Drug response and risk of adverse reactions are influenced by genetically inherited and acquired inter-individual variability in drug absorption, distribution, metabolism and excretion. This causes large differences in how different subjects respond to drugs and the extent to which they suffer from side effects.
Until now, pharmacogenomic biomarkers for common genetic variants have been used as tools in drug development and in clinics for patient stratification and prediction of the specific drug metabolism and response exerted by individual patients. However, the genetically encoded variability is much higher than can be predicted for by these biomarkers.
This is explicitly illustrated in twin studies that demonstrate that only 40–45% of the inherited variability in the pharmacokinetics of two different commonly prescribed drugs can be explained by the known common mutations. Research by us and others has revealed that patient specific rare mutations are important contributors to this unexplained heritability and might explain 20–40% of the overall inter-individual variability in drug response.
Thus, there is a need for tools that utilize the genetic information of a patient more comprehensively in order to further personalize drug treatment. Such an approach should principally consider all mutations affecting metabolism and response to a given drug in a specific patient, which requires information about the patient’s genomic makeup.
While the development of new sequencing protocols and the rapid decrease of sequencing costs drastically reduce the technical hurdles of such an approach, the major problem is how this information should be translated into specific clinical advice. How do we know which among the hundreds of identified mutations cause functional variation and are important for specific drug treatment?
In an article recently published in Human Genomics, we analyzed sequence differences in 208 different genes having influence on variability in drug metabolism, transport and response (pharmacogenes). By analyzing exome sequencing data from more than 60,000 individuals, we found that the pharmacogenetic architecture was highly complex with each individual harboring an average of 41 functional variants; rare variants accounted for 11% of these.
The relative importance of rare variants was highly gene and drug-specific. While the functional variability of some genes was governed by few high-frequency variants, rare variants accounted for the entire genetically encoded variability for more than half of the pharmacogenes. The analyses of mutations in regulatory regions was lacking here, which is estimated to account for about 1–2% of the number of variant alleles based on the CYP genes.
The functional impact of the mutations was analyzed using a computational prediction framework specifically developed for pharmacogenes through analysis of high-quality experimental data for pharmacogenetic variants with >90% sensitivity and specificity.
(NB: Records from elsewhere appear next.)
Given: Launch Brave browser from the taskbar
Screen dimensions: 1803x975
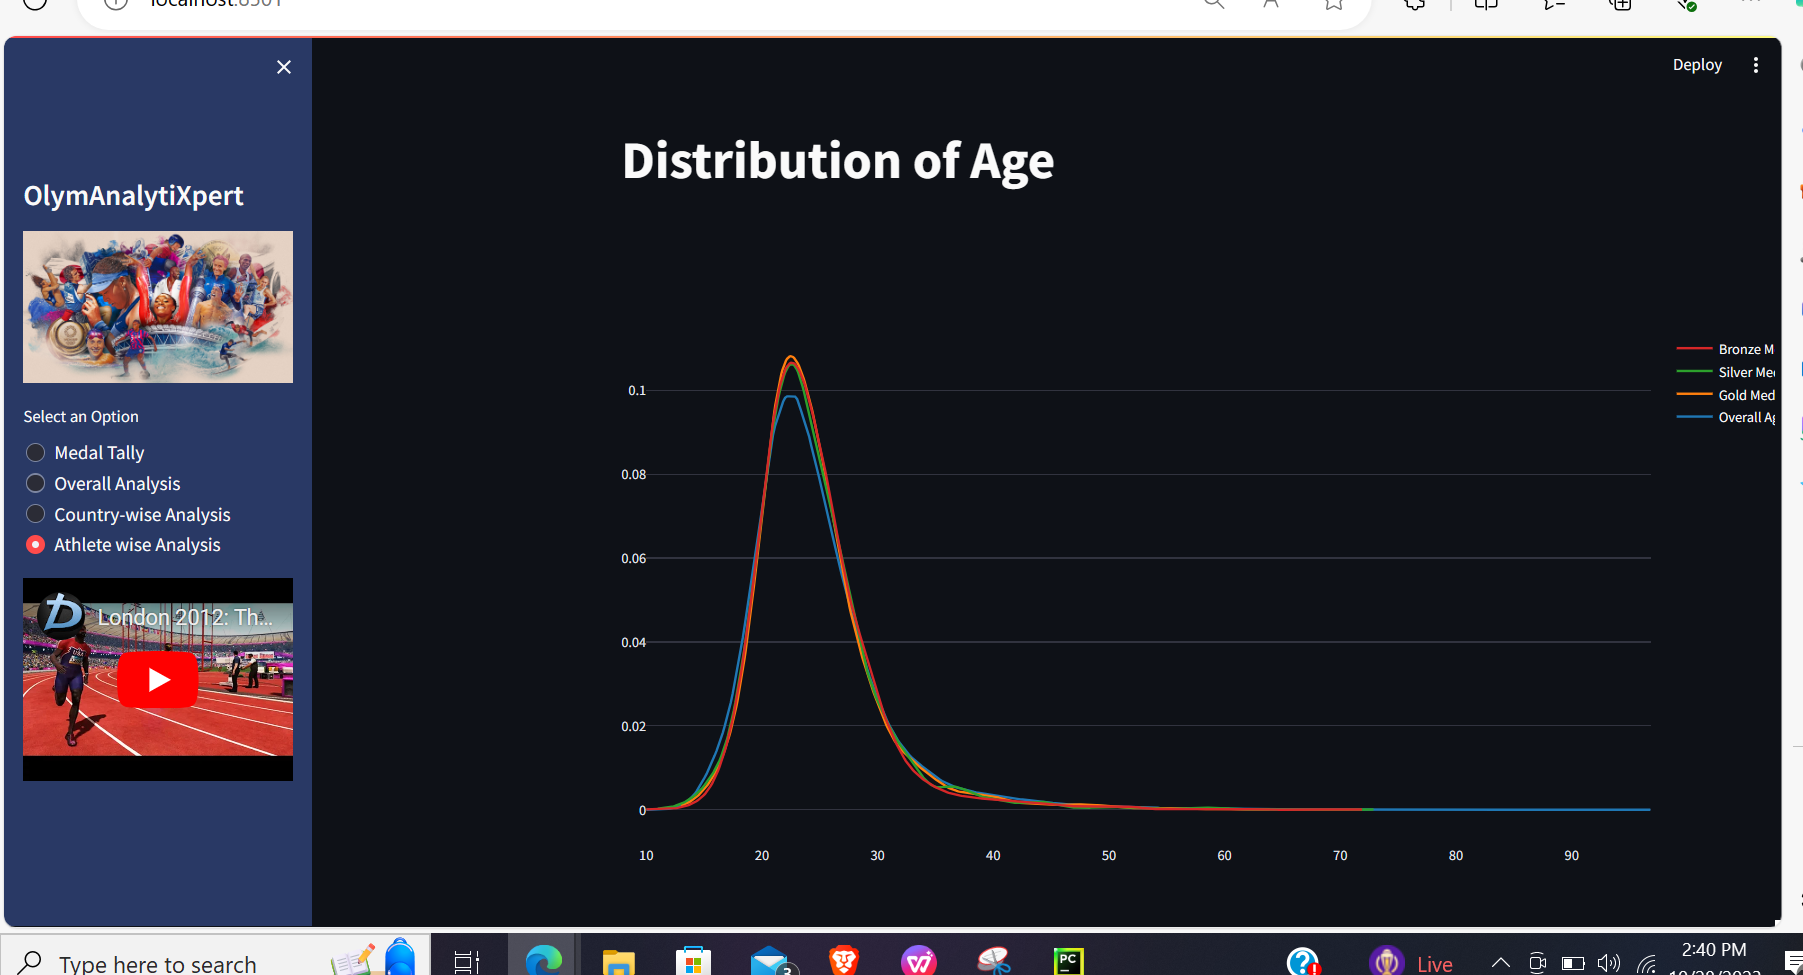Looking at the screenshot, I should [843, 960].
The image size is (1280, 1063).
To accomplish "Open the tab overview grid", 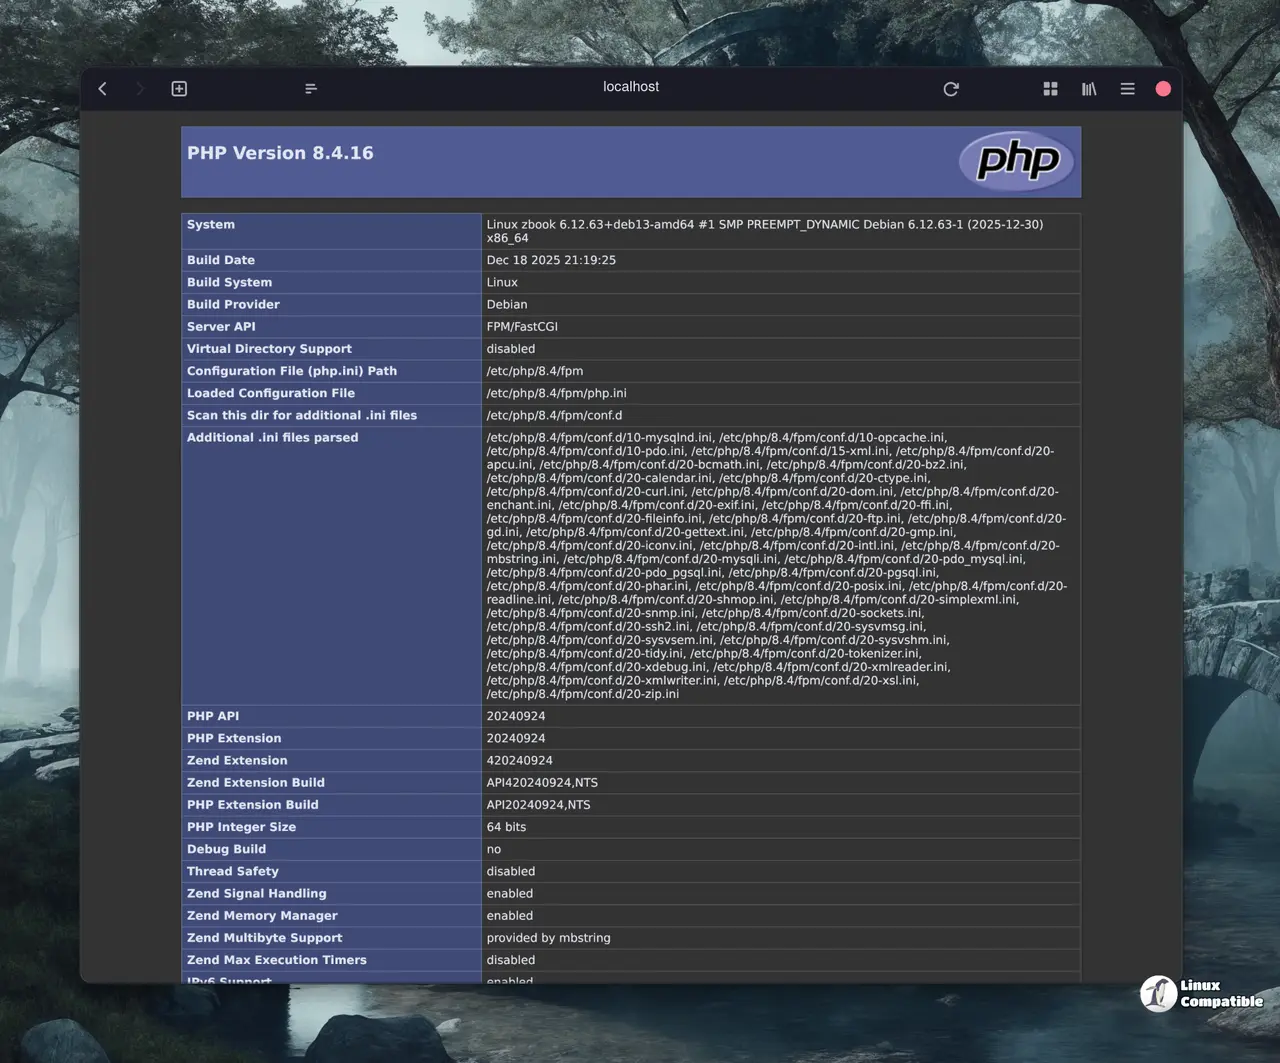I will pyautogui.click(x=1050, y=89).
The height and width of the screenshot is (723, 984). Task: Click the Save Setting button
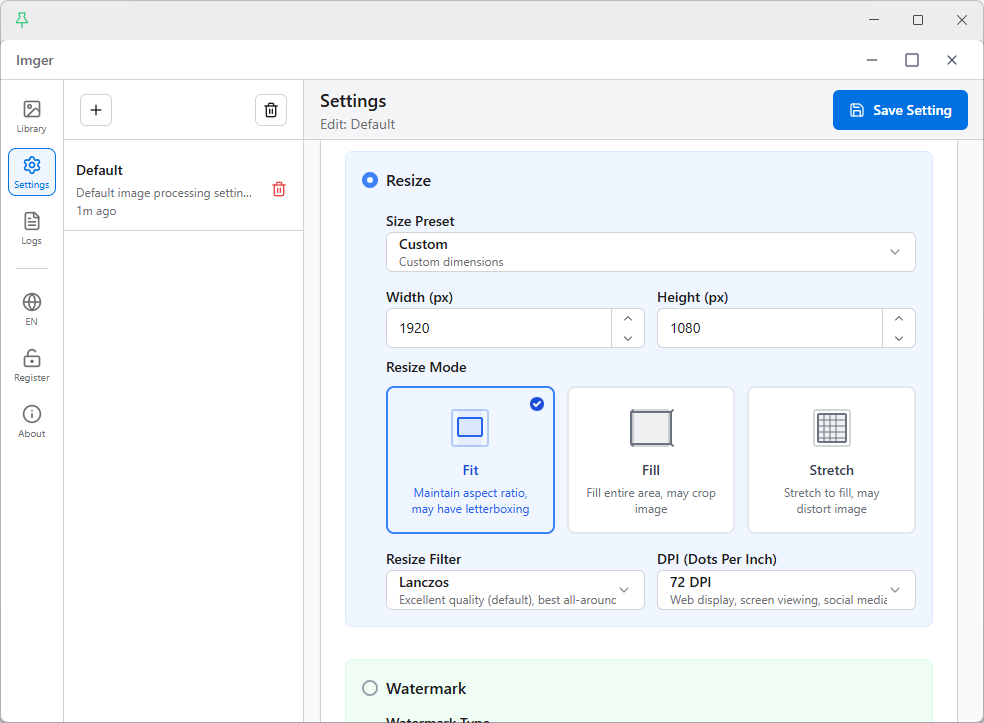tap(900, 110)
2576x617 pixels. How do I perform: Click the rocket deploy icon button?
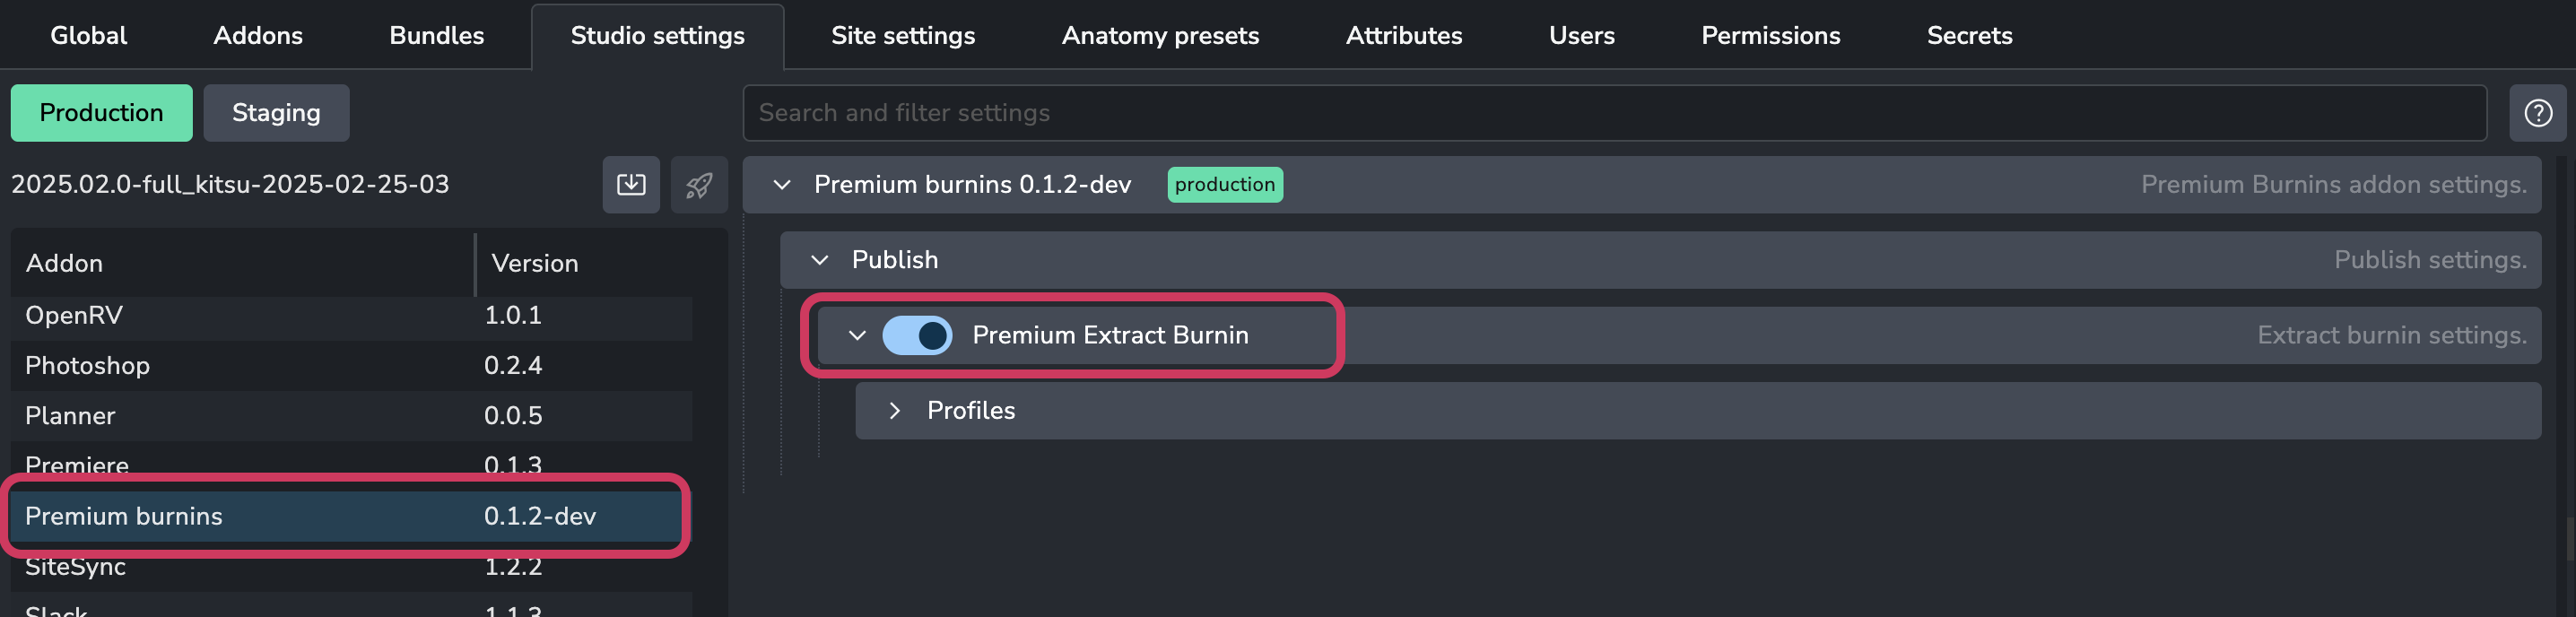tap(699, 184)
We indicate using five different commonly prescribed drugs that rare exonic variants account for a substantial part of the unexplained inter-individual differences in their metabolism. Importantly, these analyses suggest that Next Generation Sequencing-based approaches coupled with computational variant interpretations can refine personalized drug response predictions and incentivize the testing of this concept in clinical trials.
In conclusion it appears evident that we can get predictions of the functionality of pharmacogenetic mutations with reasonable accuracy, allowing for personalized activity scores for all genes with relevance for a given drug treatment to be derived. Instead of single SNP variations, all functional mutations in each gene should be summarized into a gene functionality score. Importantly, based on these gene functionality scores in combination with other patient-specific factors, we can formulate the most beneficial drug treatment with respect to choice of drug and dose.
In the future we anticipate that sequence data will be available preemptively, facilitating its clinical implementation. This would lead to safer, more efficient pharmacological therapy, improved public health, and reduced societal costs for drug treatment.